## Objectif
Poursuivez le classement d'albums de rap ci-dessous en reprenant juste après sa dernière phrase.

━━━━━ Texte source ━━━━━

3. Denzel Curry & Kenny Beats – UNLOCKED
Sortie : 7 février 2020
Débloqué par surprise un matin de février, le duo Kenny Beats x Denzel Curry arrive à mes oreilles après une nuit blanche en bus de nuit, quelques heures à peine après sa sortie officielle. Une pochette complètement hors du temps (pour ne pas dire hors de mode) qui convoque subtilement l’esprit street art d’une pochette d’Organized Konfusion, époque dorée des duos et crews de rappeurs à la prestance super-héroïque. En plus de cet hommage, les deux larrons s’approprient surtout une imagerie entérinée par la saga Avengers d’un fantasme de destruction urbaine, qui ne semble jamais se soucier des civils réduits à de la figuration. Ces civils, ils m’apparaissent dans le métro que je prends ce matin de février, première heure. A cet instant de la journée, les deux héros de mon projet, au volume maximal des écouteurs, viennent casser la monotonie d’un autre genre de héros réduits au SMIC horaire. Le fantôme de Dilla apparaît, les samples filtrés de RZA, le groove chaud de Q-Tip… Qui peut se targuer d’être un tel caméléon à l’heure actuelle? Kenny Beats est un monstre, de ceux dont la digestion vous surprend encore malgré les références ingurgitées. Denzel saute lui sur chaque occasion pour libérer une énergie débordante qui, malgré le foutoir apparent du projet, m’a vite fait prendre conscience, après une seule écoute, que rien cette année ne me donnerait autant le sourire. — Benjamin Boyer
Morceau à écouter d’urgence : « Cosmic’ .m4a »
2. Freddie Gibbs & The Alchemist – Alfredo
Sortie : 29 mai 2020
Après deux projets avec Madlib, le rappeur de l’Indiana retrouve cette fois-ci une autre référence à la production, The Alchemist. Sans grande surprise, cette association est une réussite avec un Freddie Gibbs qui consolide encore plus sa réputation, avec dorénavant une place assurée dans le Hall of Fame du rap game. Aussi cohérent que concis, cet album se retrouve également rattrapé par une triste actualité dont le constat fait par Gibbs sur le morceau « Scottie Beam » est une symbolique du mouvement Black Lives Matter : “The revolution is the genocide / look, your execution will be televised”. Si l’assurance et la présence au micro de Freddie ont atteint un charisme manifeste, l’autre grande attraction de cet opus est menée par un infatigable ALC au service de son MC. Les différentes productions installent une ambiance lancinante dans un décor mafioso inspiré par les plus grands films du genre. Aussi bien en solo, avec des titres comme « 1985 », « Baby $hit » et « Skinny Suge », qu’accompagné (Benny The Butcher, Tyler The Creator, Rick Ross et Conway The Machine), Gibbs reste intouchable dans son environnement où la criminalité est aussi banale que séduisante. – Thomas Trochaud (matic)

━━━━━ Matériel ━━━━━

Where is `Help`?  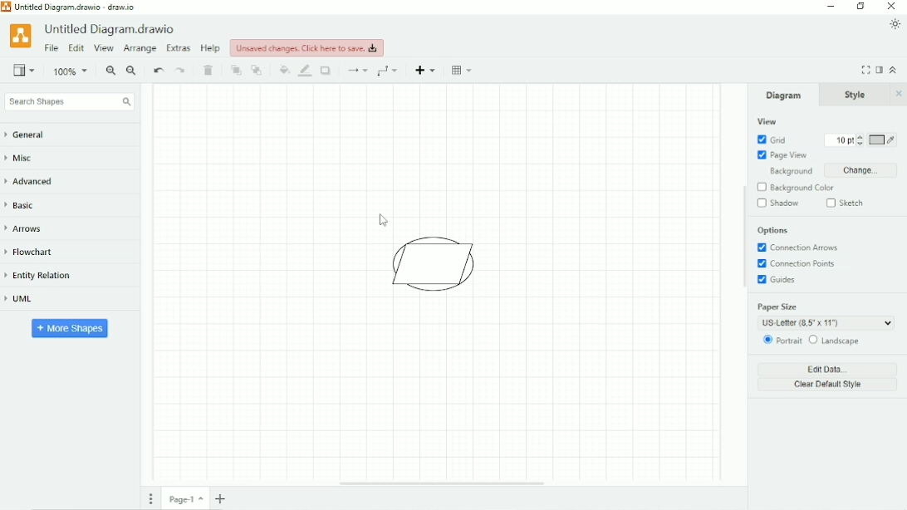
Help is located at coordinates (211, 48).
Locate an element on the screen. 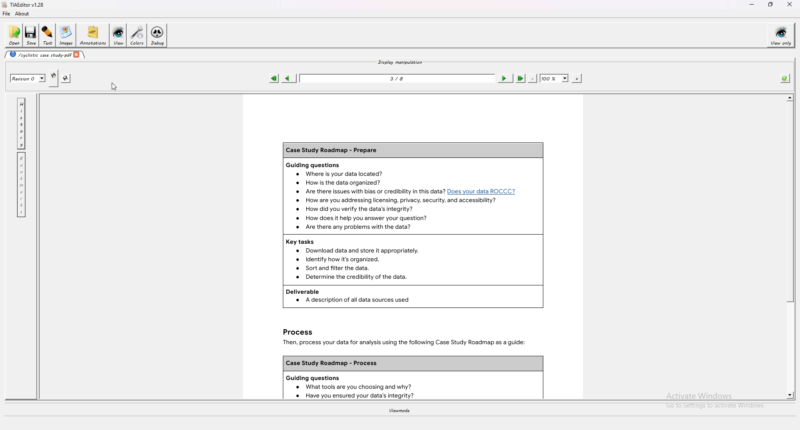  zoom in is located at coordinates (577, 78).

━━━━━

## Réponse rédigée
Morceau à écouter d’urgence : « Something to Rap About »
1. Aminé – Limbo
Sortie : 7 août 2020
Totalement inclassable, le sophomore album d’Aminé est une véritable invitation à l’ouverture d’esprit. L’artiste protéiforme y fait en effet littéralement fi de toutes frontières musicales. Boom Bap, Trap ou R&B, rien ne résiste au swag et à l’énergie communicative du natif de Portland. La liste des featurings présents sur le projet en dit d’ailleurs assez long sur l’éclectisme assumé du monsieur : Charlie Wilson, Injury Reserve, J.I.D, slowthai, Summer Walker, Vince Staples ou encore Young Thug … Mais il n’en oublie pas pour autant ses classiques, en multipliant les références rapologiques qui devraient aussi plaire aux puristes. L’opus réussit donc brillamment à mettre la lumière sur les diverses qualités du rappeur le plus versatile du game US, tout en restant solide, cohérent et accessible. Un prodigieux tour de force qui porte la marque des plus grands. — Christophe Freitas
Morceau à écouter d’urgence : « Woodlawn »
On a aussi aimé : Mt. Marci de Roc Marciano, Black Habits de D. Smoke, SAVAGE MODE II de 21 Savage & Metro Boomin, As God Intended d’Apollo Brown & Che Noir, Pray 4 Paris de Westside Gunn, Heaven or Hell de Don Toliver, The Allegory de Royce da 5’9 ou encore Everything is Beautiful / Everything Sucks de Princess Nokia.